Over the past two months in Darfur, Sudan, Rapid Support Forces (RSF) have carried out horrific atrocities in the city of El Fasher. There they opened fire and killed civilians, already shattered by more than 500 days of siege. People are already starving and are forced to eat animal feed.
Those who manage to escape, often walking to the town of Tawira, 60 km (37 miles) southwest of El Fasher, remain deeply traumatized.
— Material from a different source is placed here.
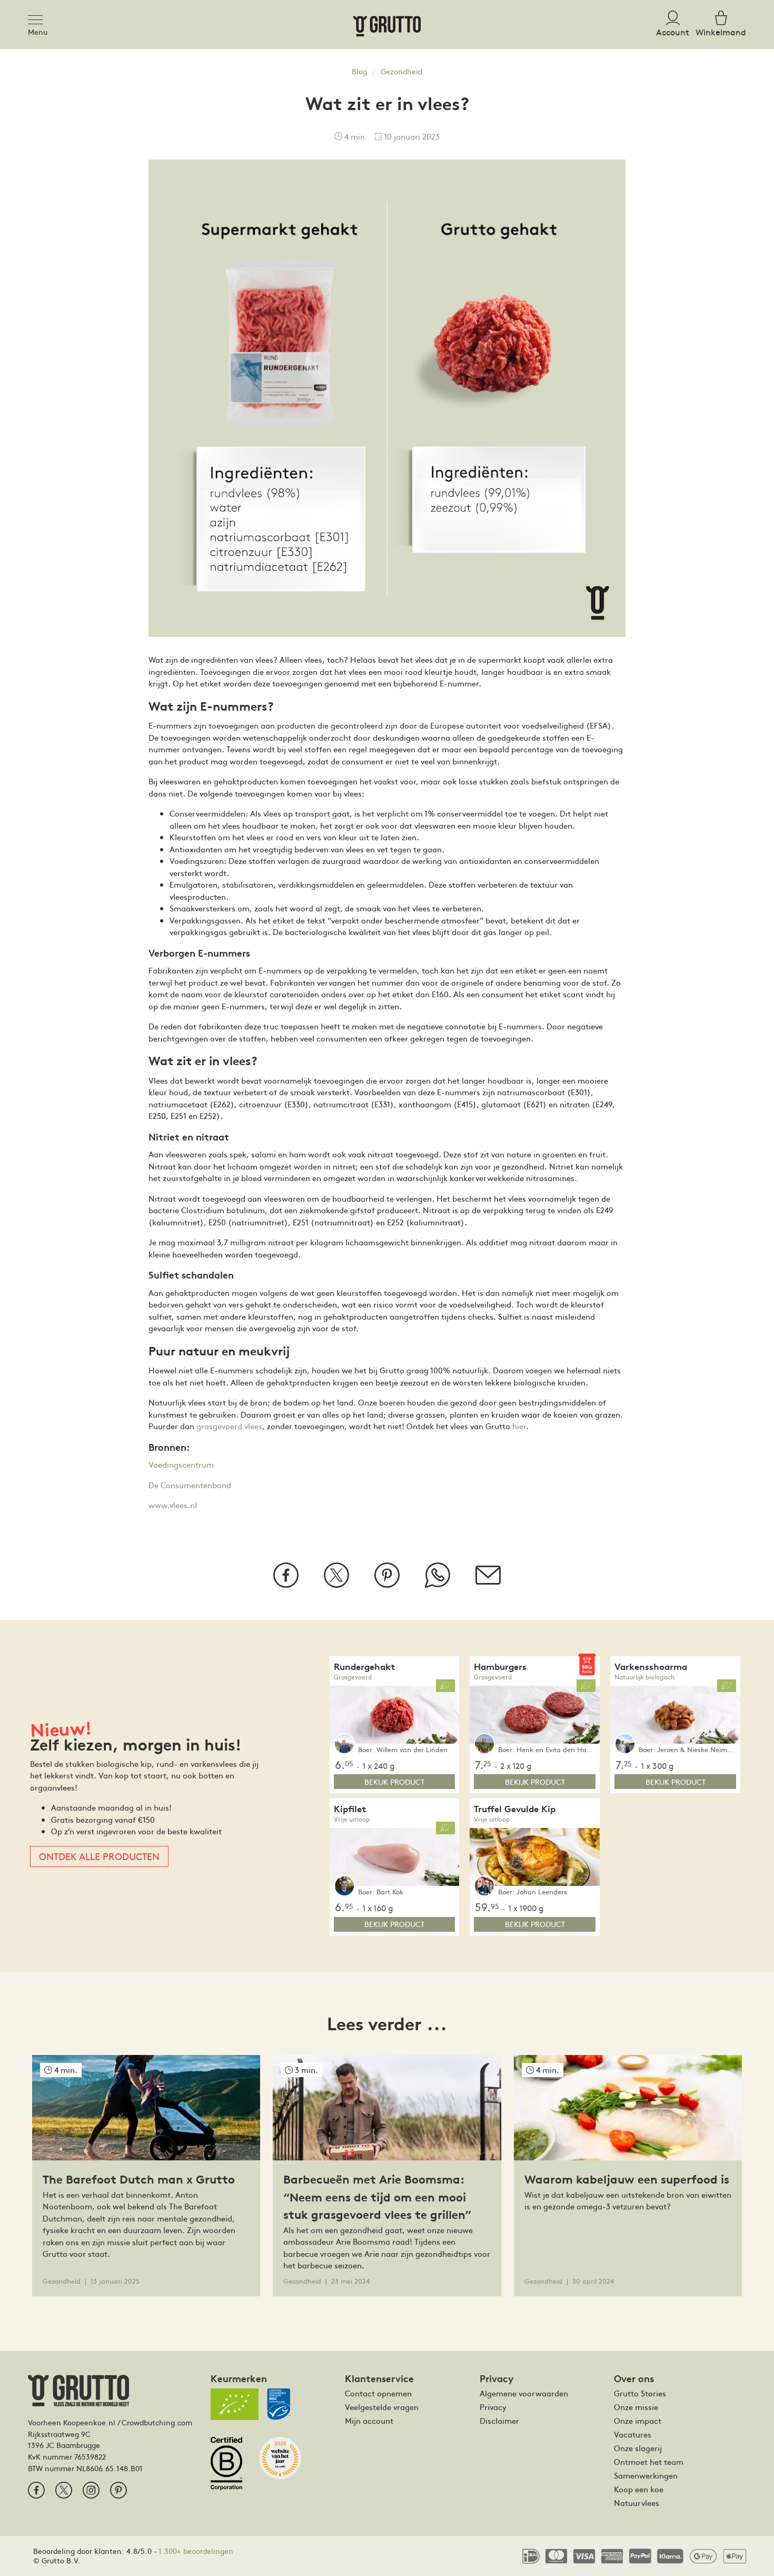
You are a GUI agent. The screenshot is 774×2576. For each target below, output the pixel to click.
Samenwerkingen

Survivors treated in Tawira by Médecins Sans Frontières (MSF) teams say the killings are indiscriminate and ethnically targeted. Women have reported harrowing accounts of rape. Orphaned children from El Fasher arrive terrified in the arms of strangers.
People have been massacred, tortured, and summarily executed. Many people are stranded or missing as rampant violence continues unchecked in the city. Thousands of people are still being held for ransom.
My Sudanese colleagues are treating patients while waiting for news of their relatives. Most of my colleagues in Tawira have family members, friends and colleagues killed by the RSF in El Fasher.
The scenes unfolding across Darfur are shocking and outrageous, but they should not be surprising. For months, Sudanese citizens and many observers, including MSF, have warned that this massacre was the inevitable result of the RSF’s takeover of El Fasher.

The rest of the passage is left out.